Start of Block

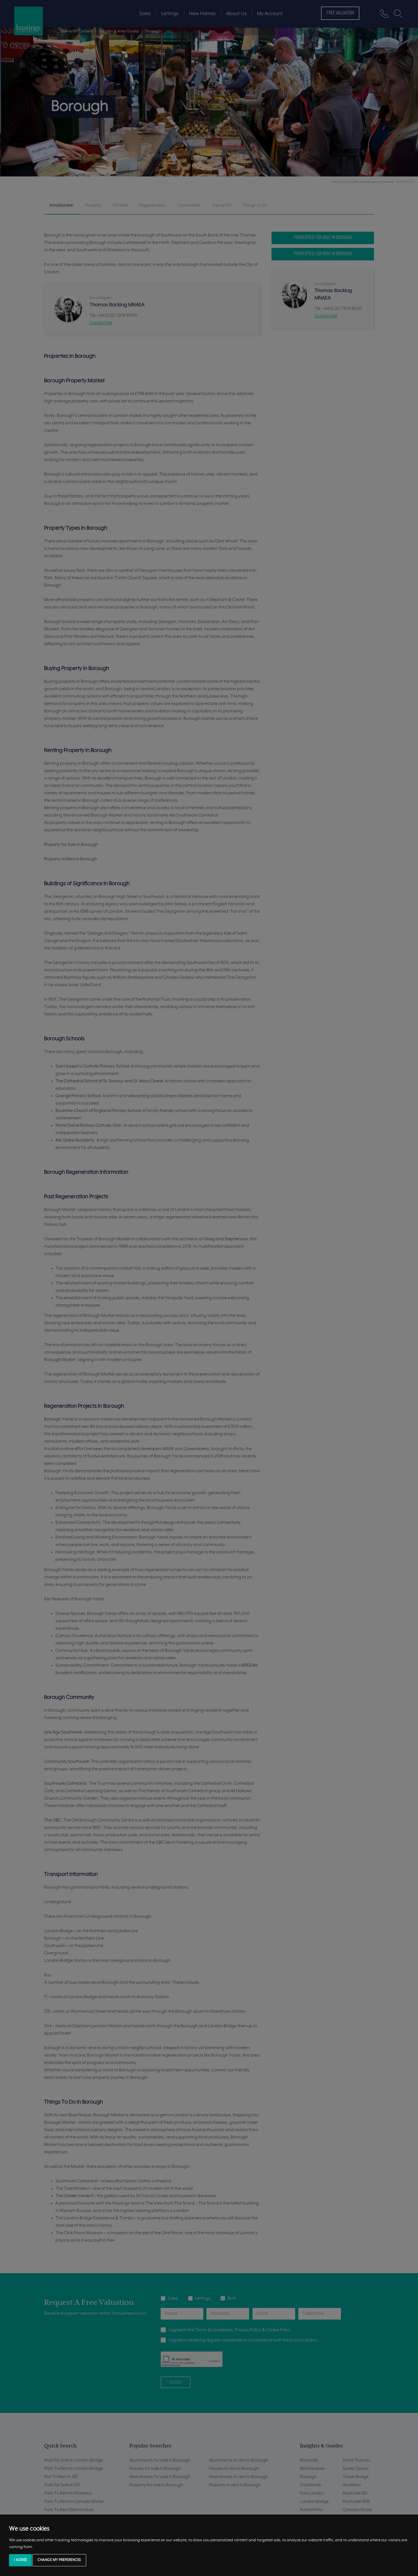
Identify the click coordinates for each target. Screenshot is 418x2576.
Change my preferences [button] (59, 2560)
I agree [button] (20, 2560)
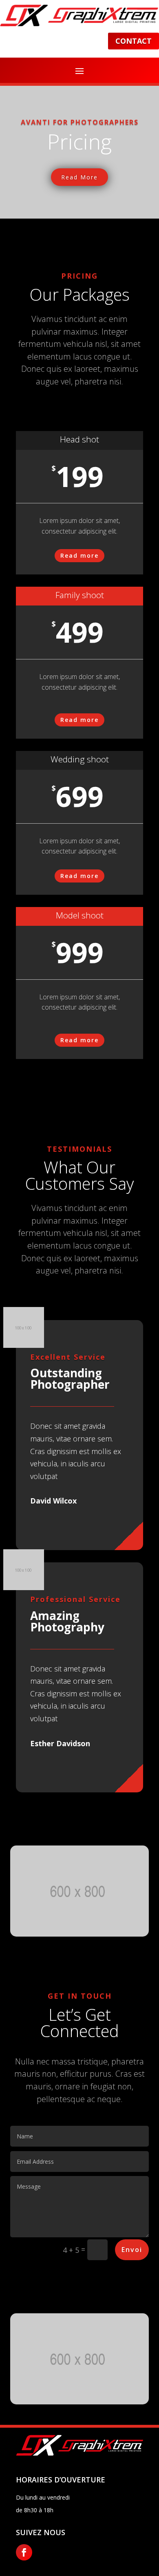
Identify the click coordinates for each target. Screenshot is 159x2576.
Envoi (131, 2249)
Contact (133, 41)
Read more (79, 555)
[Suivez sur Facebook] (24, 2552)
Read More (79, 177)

End of Block
Start of Block

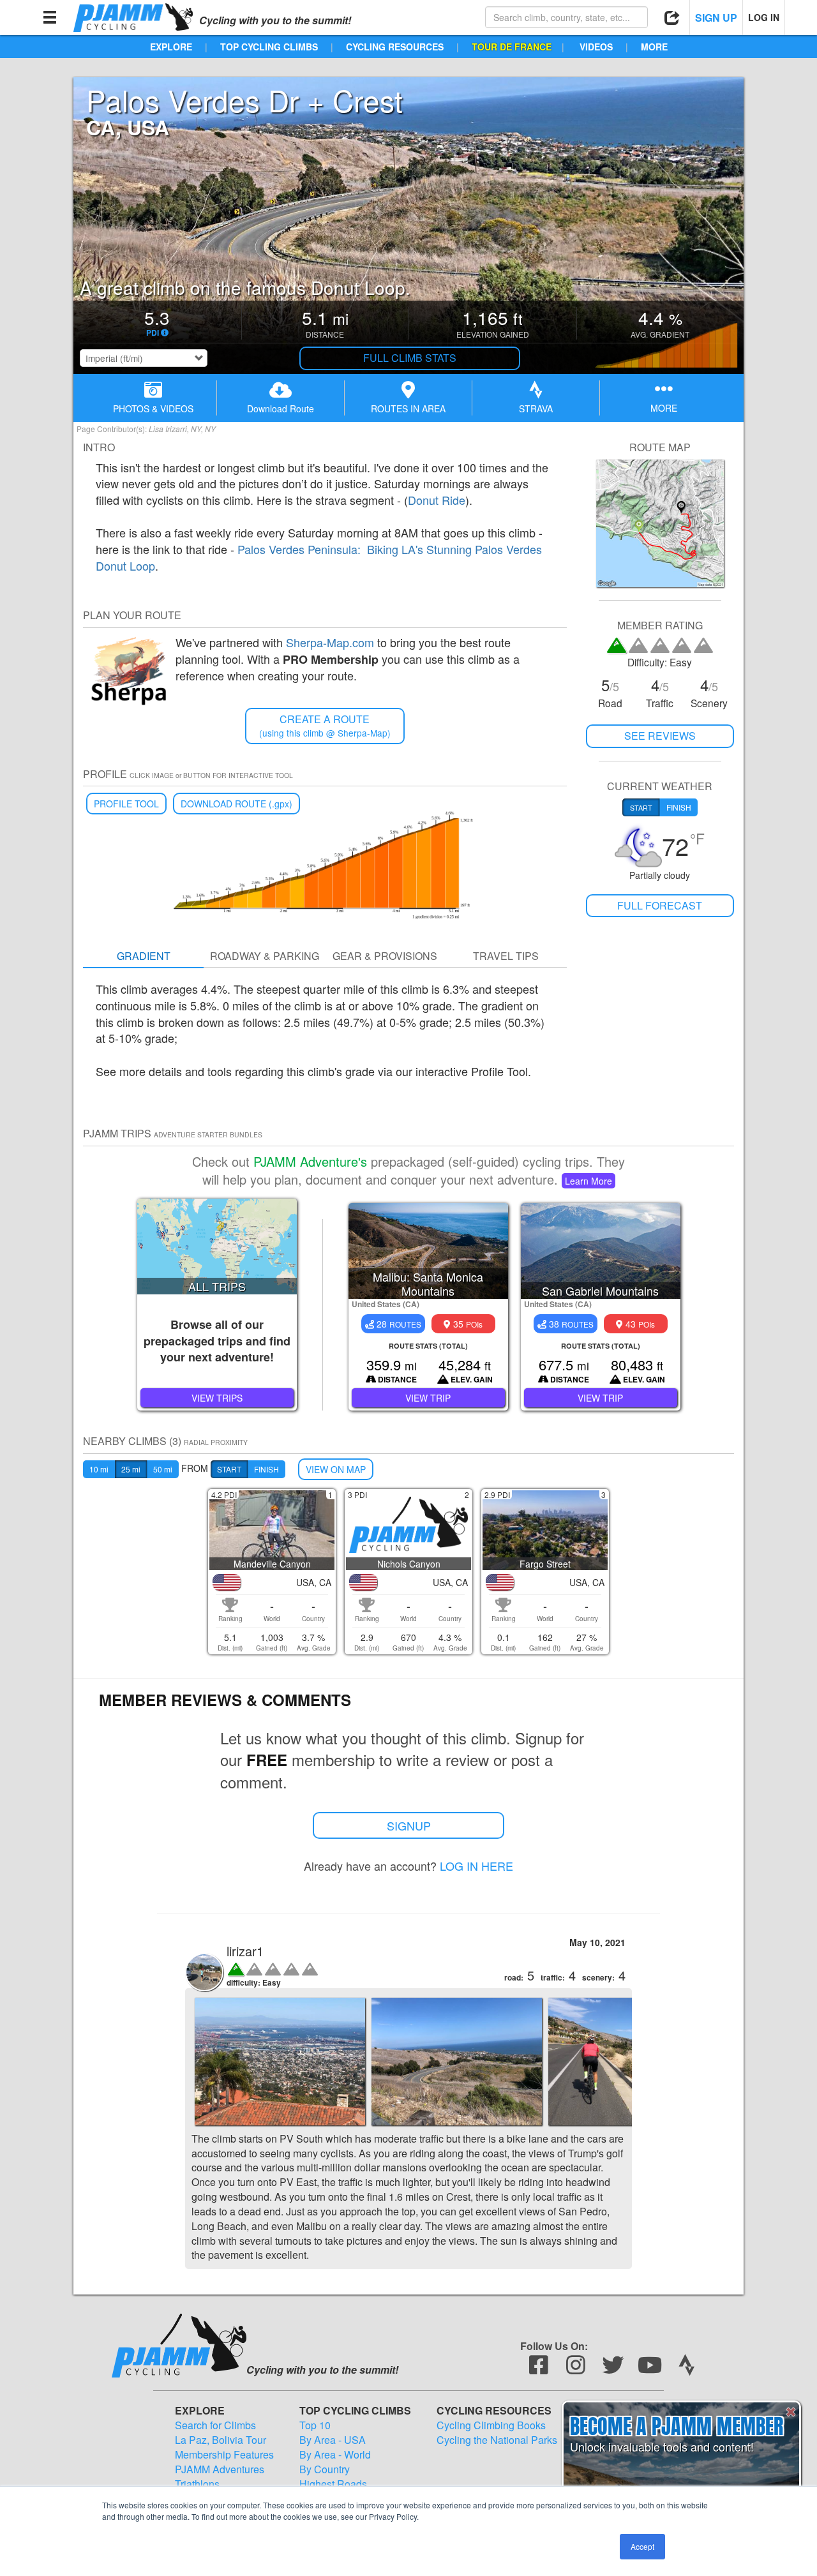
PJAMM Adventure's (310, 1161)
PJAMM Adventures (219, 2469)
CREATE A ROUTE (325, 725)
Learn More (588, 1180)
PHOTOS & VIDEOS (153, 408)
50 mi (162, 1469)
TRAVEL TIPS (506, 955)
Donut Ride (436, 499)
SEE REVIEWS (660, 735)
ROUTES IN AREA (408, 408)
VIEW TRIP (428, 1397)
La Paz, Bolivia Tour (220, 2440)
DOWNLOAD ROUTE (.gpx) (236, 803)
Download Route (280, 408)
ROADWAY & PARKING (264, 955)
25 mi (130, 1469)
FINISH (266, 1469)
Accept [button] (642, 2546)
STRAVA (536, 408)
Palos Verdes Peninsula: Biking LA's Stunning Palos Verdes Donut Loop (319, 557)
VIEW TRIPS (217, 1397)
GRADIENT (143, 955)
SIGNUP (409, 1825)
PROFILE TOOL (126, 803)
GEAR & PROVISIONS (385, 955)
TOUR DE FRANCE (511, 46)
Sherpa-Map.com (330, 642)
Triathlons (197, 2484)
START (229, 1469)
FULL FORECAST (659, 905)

End of Block
Start of Block

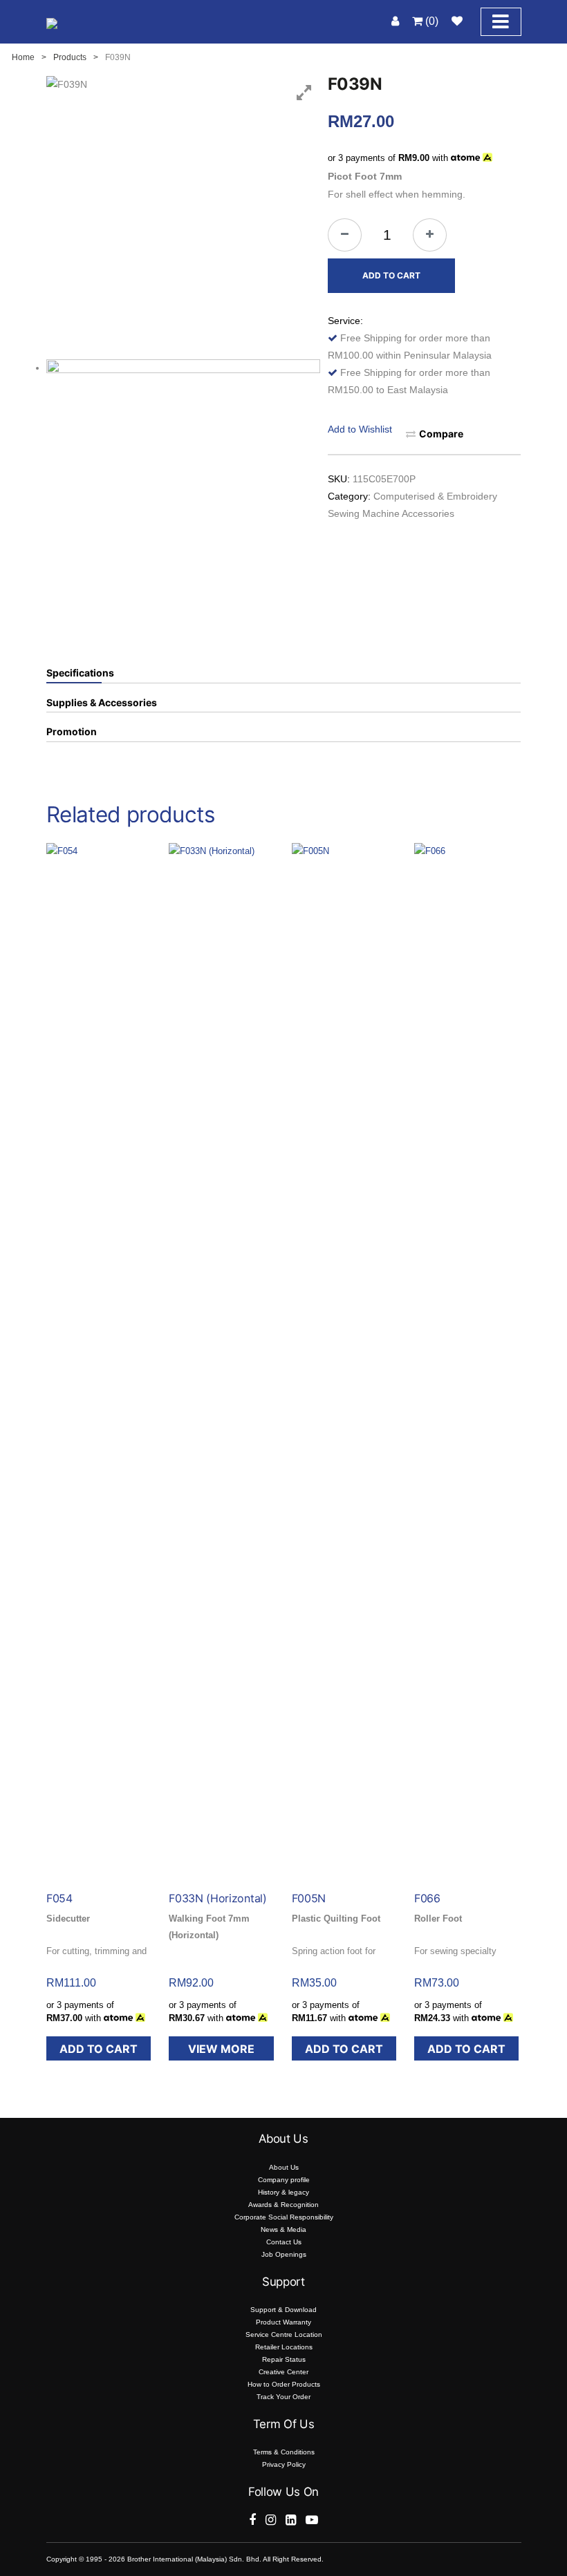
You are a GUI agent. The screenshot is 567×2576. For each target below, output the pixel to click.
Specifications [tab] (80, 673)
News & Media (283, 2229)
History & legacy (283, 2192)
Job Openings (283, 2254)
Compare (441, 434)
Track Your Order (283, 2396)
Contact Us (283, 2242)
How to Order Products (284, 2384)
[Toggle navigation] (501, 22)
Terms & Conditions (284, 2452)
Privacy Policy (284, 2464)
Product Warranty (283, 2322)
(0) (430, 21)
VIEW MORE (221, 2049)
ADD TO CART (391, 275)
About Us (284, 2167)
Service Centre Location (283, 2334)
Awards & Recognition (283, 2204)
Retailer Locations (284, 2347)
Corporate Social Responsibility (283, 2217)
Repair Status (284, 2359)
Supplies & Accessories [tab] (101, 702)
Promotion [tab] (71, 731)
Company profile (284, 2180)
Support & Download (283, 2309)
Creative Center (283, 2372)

End of Block

# [Task details]
All lines above from the one holding "Corporate Social Responsibility (283, 2217)" to the one holding "Creative Center (283, 2372)", inclusive, are to be copied exactly; no other line is wanted.

# [Answer area]
Corporate Social Responsibility (283, 2217)
Repair Status (284, 2359)
Supplies & Accessories [tab] (101, 702)
Promotion [tab] (71, 731)
Company profile (284, 2180)
Support & Download (283, 2309)
Creative Center (283, 2372)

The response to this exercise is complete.